The emergence of the capacities for calcium uptake and calcium-regulated protein phosphorylation during the development of embryonic brain neurons in tissue culture was examined. In the maturing cells, the enhancement in 45Ca 2+-uptake upon stimulation with high K + increased by 3–4 fold during the second week in vitro, in parallel to an increase in the capacity for high K +-induced Ca 2+-dependent release of prelabeled [ 3H]dopamine. The pattern of incorporation of [ 32P i]phosphate into the major phosphoproteins in maturing cells under nonstimulating conditions also changed during cell development: the incorporation of 32P i into two proteins of apparent molecular weights — 55,000 and 43,000 dalton — increased, but decreased in a 45,000 dalton protein.
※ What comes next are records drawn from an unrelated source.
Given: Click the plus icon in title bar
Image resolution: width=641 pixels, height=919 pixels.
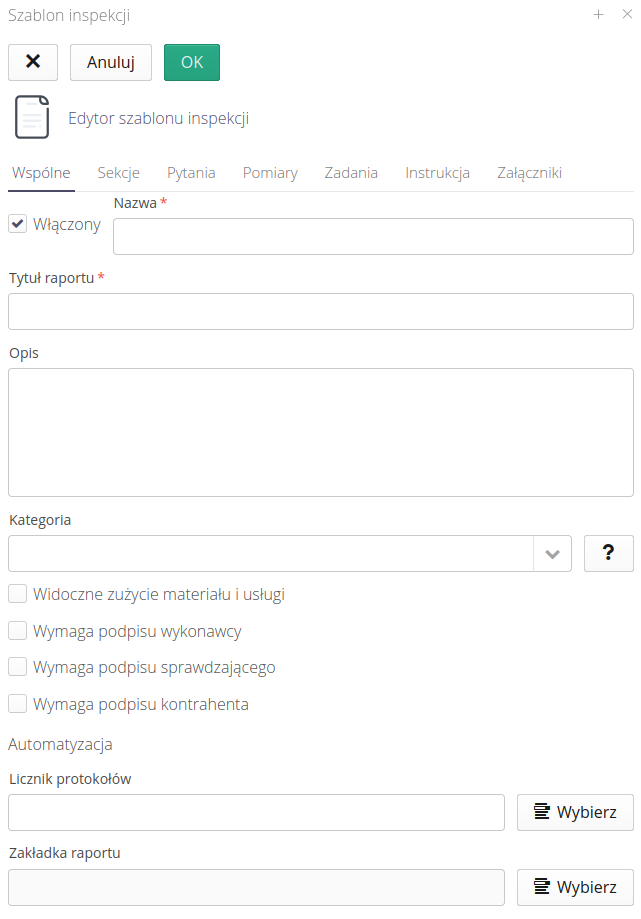Looking at the screenshot, I should (x=599, y=15).
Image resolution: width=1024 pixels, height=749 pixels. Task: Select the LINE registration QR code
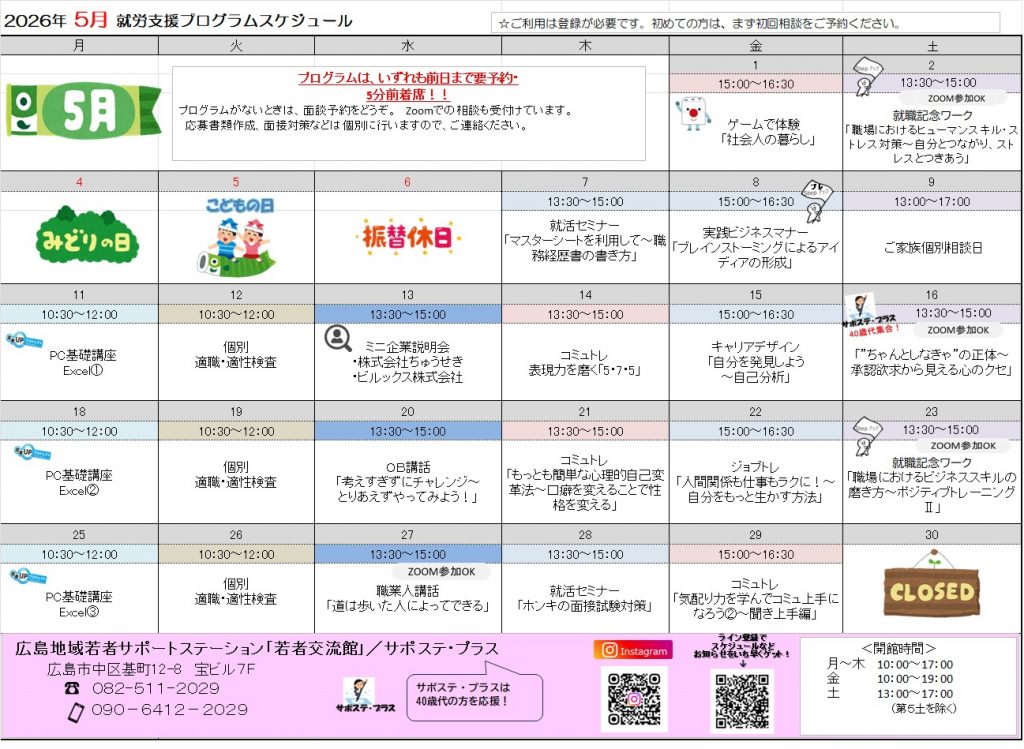tap(741, 699)
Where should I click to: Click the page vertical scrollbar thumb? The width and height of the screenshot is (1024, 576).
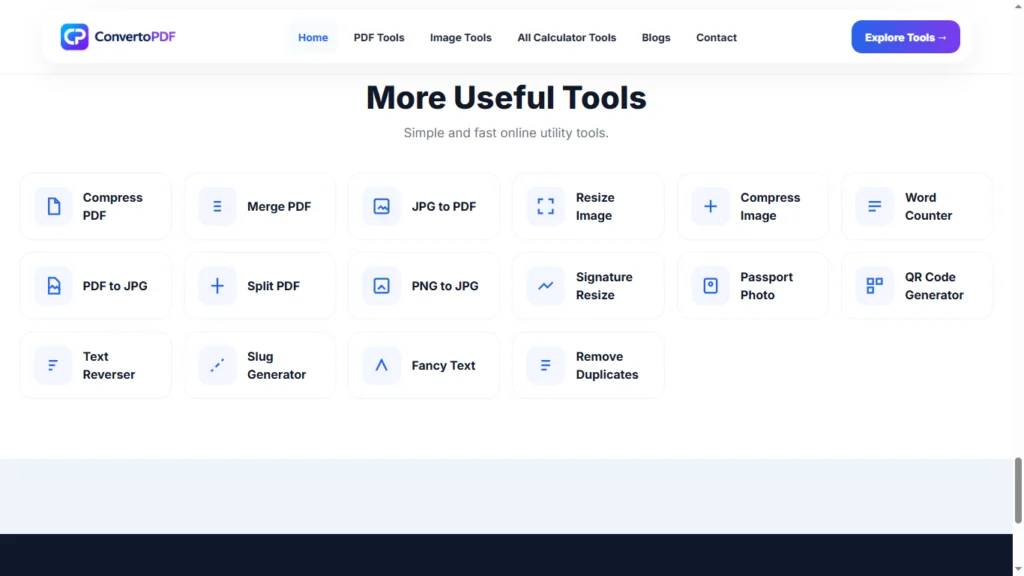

Stimulation of mature cells (after 10–11 days in vitro) resulted in a Ca 2+-dependent increase in the amount of 32P i incorporated into the 43,000 dalton protein and a decrease in the amount incorporated into the 55,000 dalton protein. This calcium-regulated phosphorylation pattern was not observed until 6 days in vitro. Introduction of Ca 2+ into the immature cells by means of the Ca 2+ ionophore A23187 did not alter the phosphorylation pattern and did not cause neurotransmitter release. The amount of [ 35S]methionine incorporated into a 43,000 dalton protein which comigrated with the 43,000 dalton phosphoprotein also increased upon cell maturation. The results suggest that this phosphoprotein (which does not comigrate with nonphosphorylated actin on two-dimensional polyacrylamide gels) develops in the cells in parallel to the emerging processes of the stimulation-induced calcium entry and calcium-dependent neurosecretion.